After trying to put a 3/8 through the hole of a CD in my indoor range that ended in a mess of CD shards and tiny silver pieces I switched to something else on a whim.

I went to the Flipkung that for some reason I have been shooting the best with lately. Set it up with 1842 looped tubes, one of esmy SuperPouch, and for all intents and purposes I don't shoot looped tubes.
I was shooting Over the top but sideways (gangster).

My score on a 1 1/2 in. golfball from 33 ft.

I took three shots. Hit on the first and third and decided to start counting on that third hit so starting there.....

...went 11 in a row then ended at 20th shot going 16 for 20.

That is good for me.


----------



## Hrawk (Oct 25, 2010)

Impressive Ray !

I'm still trying to get more than 8 hits on a beer can.


----------



## bullseyeben! (Apr 24, 2011)

That's good shooting mate, cheers ben


----------



## Bill Hays (Aug 9, 2010)

Did shooting at the CD help your focus or is it you're just getting that freakin' good now?!


----------



## philly (Jun 13, 2010)

Thats really good shooting Ray, best ive done is 11 or twelve out of 20 on a golf ball. Nice feeling when you get in that zone isn't it? Well done.

Tubes, wow, I can't hit a thing with them, Jim Harris sent me a set to try and I put them on My G10 Valliant from Bill, just cant get the consistancy i get with flats.

Philly


----------



## Dayhiker (Mar 13, 2010)

Good shooting, Ray. I don't even want to tell you about my "best" shooting, ha!


----------



## Rayshot (Feb 1, 2010)

Bill Hays said:


> Thats really good shooting Ray, best ive done is 11 or twelve out of 20 on a golf ball. Nice feeling when you get in that zone isn't it? Well done.
> 
> Tubes, wow, I can't hit a thing with them, Jim Harris sent me a set to try and I put them on My G10 Valliant from Bill, just cant get the consistancy i get with flats.
> 
> Philly


You said it right "it's a nice feeling when your in the zone." I am getting better, but I am not consistently that accurate. These contests definitely help improve on focus and I find it easier to go into the zone because of participating in them.

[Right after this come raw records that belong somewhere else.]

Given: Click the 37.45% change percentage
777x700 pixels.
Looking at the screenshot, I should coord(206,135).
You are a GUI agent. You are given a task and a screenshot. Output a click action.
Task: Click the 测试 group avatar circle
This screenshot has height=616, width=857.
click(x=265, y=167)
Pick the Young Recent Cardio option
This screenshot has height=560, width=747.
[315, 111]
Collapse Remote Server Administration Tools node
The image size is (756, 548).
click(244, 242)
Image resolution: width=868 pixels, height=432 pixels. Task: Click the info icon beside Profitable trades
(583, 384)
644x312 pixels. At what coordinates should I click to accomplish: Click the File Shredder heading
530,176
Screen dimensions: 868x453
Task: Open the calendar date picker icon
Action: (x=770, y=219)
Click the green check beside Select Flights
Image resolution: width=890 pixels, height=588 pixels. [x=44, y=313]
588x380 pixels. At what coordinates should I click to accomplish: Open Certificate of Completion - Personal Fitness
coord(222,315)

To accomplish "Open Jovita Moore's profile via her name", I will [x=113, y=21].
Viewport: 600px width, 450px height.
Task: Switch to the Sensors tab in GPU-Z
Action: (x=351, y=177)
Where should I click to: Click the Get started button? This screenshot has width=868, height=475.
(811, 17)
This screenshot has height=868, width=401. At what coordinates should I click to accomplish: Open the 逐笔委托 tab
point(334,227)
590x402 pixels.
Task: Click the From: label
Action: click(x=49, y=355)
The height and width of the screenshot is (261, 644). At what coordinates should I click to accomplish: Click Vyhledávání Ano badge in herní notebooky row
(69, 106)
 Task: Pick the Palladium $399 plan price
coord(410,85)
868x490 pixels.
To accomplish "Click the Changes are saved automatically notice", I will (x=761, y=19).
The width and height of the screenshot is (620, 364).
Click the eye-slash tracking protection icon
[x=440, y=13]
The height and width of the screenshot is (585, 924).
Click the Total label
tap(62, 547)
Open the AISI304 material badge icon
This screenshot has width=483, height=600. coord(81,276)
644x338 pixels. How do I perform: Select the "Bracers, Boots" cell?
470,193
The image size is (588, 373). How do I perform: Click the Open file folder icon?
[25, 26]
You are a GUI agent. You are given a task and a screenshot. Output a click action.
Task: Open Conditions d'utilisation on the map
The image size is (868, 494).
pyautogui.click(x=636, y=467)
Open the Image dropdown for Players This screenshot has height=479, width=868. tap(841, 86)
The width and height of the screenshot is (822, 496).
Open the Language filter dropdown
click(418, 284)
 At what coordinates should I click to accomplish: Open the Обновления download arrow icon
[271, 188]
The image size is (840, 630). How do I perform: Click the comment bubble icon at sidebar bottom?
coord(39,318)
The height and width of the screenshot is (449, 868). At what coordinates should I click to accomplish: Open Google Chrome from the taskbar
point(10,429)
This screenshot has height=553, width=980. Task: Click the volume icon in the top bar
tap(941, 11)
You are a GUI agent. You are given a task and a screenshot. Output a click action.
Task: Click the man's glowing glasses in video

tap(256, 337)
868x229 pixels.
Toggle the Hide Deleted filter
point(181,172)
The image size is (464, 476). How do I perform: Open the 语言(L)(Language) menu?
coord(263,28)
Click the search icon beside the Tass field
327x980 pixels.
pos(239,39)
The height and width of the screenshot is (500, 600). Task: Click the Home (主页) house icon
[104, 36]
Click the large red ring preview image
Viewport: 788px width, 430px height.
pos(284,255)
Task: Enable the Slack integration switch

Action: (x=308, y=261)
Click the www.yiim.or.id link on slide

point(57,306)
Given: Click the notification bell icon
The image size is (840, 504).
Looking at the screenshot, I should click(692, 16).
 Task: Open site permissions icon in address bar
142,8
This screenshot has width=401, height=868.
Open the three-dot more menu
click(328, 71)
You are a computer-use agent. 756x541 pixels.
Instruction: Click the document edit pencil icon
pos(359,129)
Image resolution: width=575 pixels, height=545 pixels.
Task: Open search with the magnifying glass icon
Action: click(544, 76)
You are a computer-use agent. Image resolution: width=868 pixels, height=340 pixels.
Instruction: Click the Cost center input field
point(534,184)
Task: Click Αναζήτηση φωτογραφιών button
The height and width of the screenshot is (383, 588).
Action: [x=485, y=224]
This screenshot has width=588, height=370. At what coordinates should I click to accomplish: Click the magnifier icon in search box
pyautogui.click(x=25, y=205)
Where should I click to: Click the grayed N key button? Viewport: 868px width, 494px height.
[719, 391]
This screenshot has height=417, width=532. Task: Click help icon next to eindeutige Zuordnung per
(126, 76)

As for shooting that good with the tubes I was shocked. Any time before I shot with tubes, Inconsistency!


----------



## Bill Hays (Aug 9, 2010)

Ray, you might try some 5070 natural latex tubes... found those on ebay some time ago and they're really nice for target shooting... I haven't chronied them but they seem pretty fast, and my boy absolutely loves them as well.


----------



## torsten (Feb 9, 2010)

That is indeed really good shooting!!

11 in a row; 16/20 - respect!

Best regards
Torsten


----------



## Performance Catapults (Feb 3, 2010)

Once you find the magic with tubes, its hard to go back to flats.


----------



## M.J (Nov 1, 2010)

Good shooting, Ray!
It's all about the slingshot when it comes to tubes. I've used Dankungs, homemade ring-top shooters and OTT tubes with little to moderate success. Since I started using the SPS with tubes I'm doing my best shooting ever.


----------



## hawk2009 (Dec 30, 2009)

M_J said:


> Good shooting, Ray!
> It's all about the slingshot when it comes to tubes. I've used Dankungs, homemade ring-top shooters and OTT tubes with little to moderate success. Since I started using the SPS with tubes I'm doing my best shooting ever.


I don't agree that it is the slingshot more the set up you are using looped tubing works quite well, but to me it has to be fixed a lot more reliable for consistency and accuracy.


----------